What do you suppose an unsmoked 1935 Dunhill, complete with original box and sock would go for? $2000? $4000? What's so amazing about $300 for a Parker?
Yes it was set up to handle what Dunhill referred to as its "failings". What exactly does that mean? Does it mean that the wood was bad? Ofcourse not. Maybe the block didn't have the kind of figure that met Dunhill's metric. The pipe shaped from that block at the Parker facility might have turned out to be an exceptional piece.
We know that Parker made pipes from wood that weren't Dunhill leavings. They bought wood on the open market as well. We know that some of those failings, when fully shaped, went back to Dunhill because the process of removing the "offending" wood revealed a pipe of top notch quality.

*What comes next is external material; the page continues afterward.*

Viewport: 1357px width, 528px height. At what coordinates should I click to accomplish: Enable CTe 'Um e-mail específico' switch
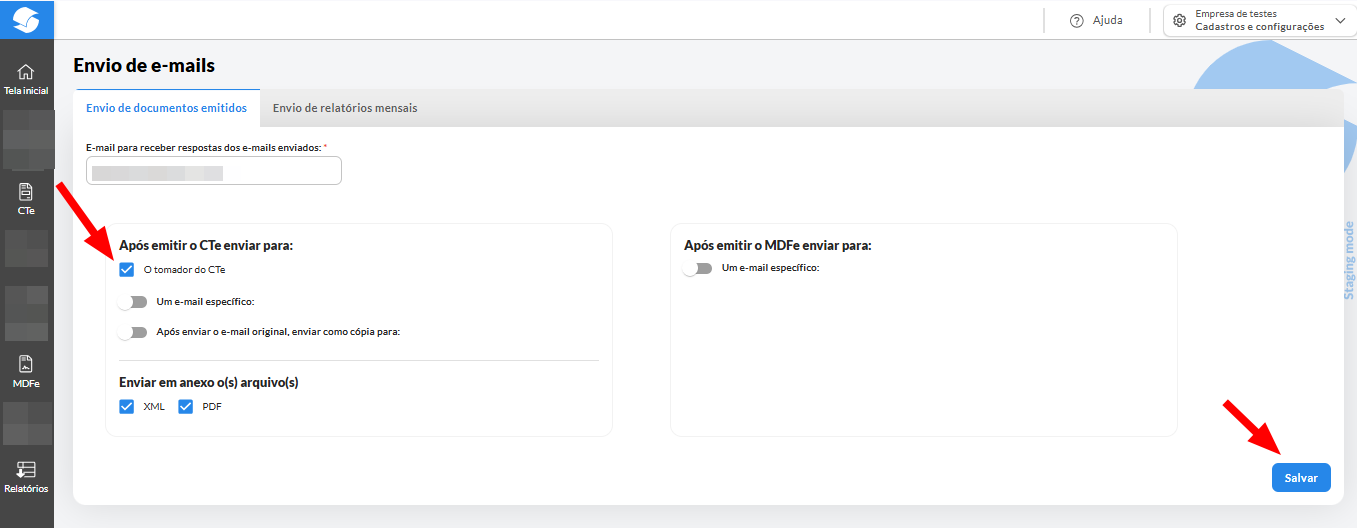132,302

They didn't just make "seconds".
Of all the top makers, only two were known to control their briar from the ground to the counter, Barling, and for a while, Comoy. Everyone else bought from brokers, including Dunhill.

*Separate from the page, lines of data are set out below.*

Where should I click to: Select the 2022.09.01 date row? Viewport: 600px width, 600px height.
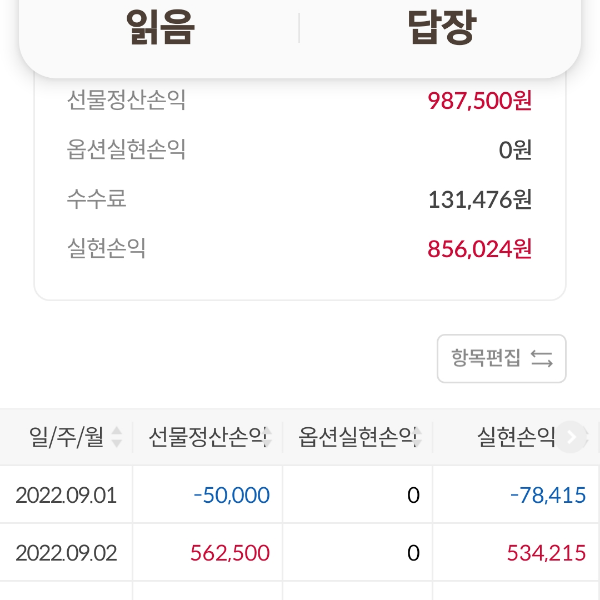click(x=66, y=495)
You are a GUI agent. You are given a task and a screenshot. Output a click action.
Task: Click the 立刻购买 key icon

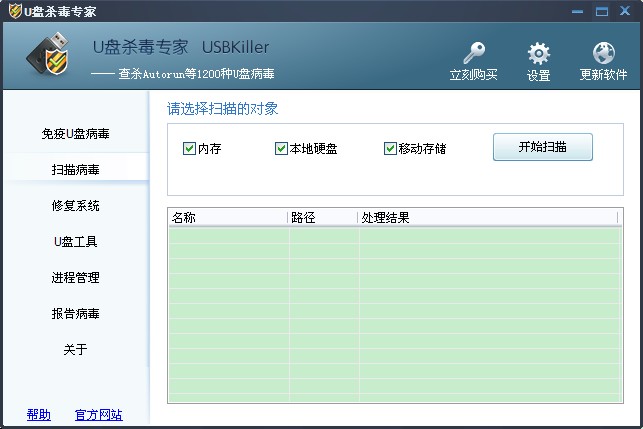[x=474, y=53]
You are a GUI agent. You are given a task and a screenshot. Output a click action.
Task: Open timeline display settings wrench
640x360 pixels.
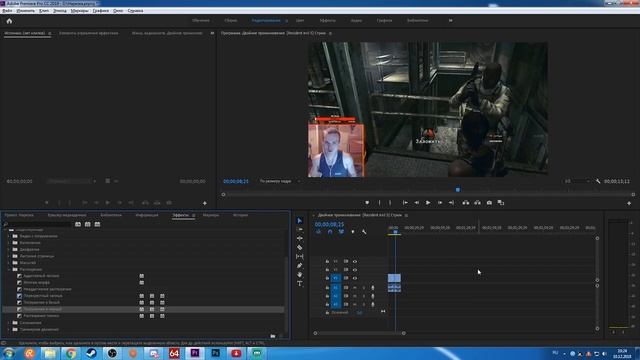point(364,232)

The rules for "collectors" are different from the mass market. Depending on their focus of interest they are pursuing the best available examples, and unsmoked vintage pipes are a rarity amongst rarities. People who love Parkers, and there are a lot of them, are going to pay for something that might become a centerpiece of a collection.
All things considered, $300, or even twice that, for an unsmoked Parker from the 1930's, in a complete set up, isn't much of a stretch.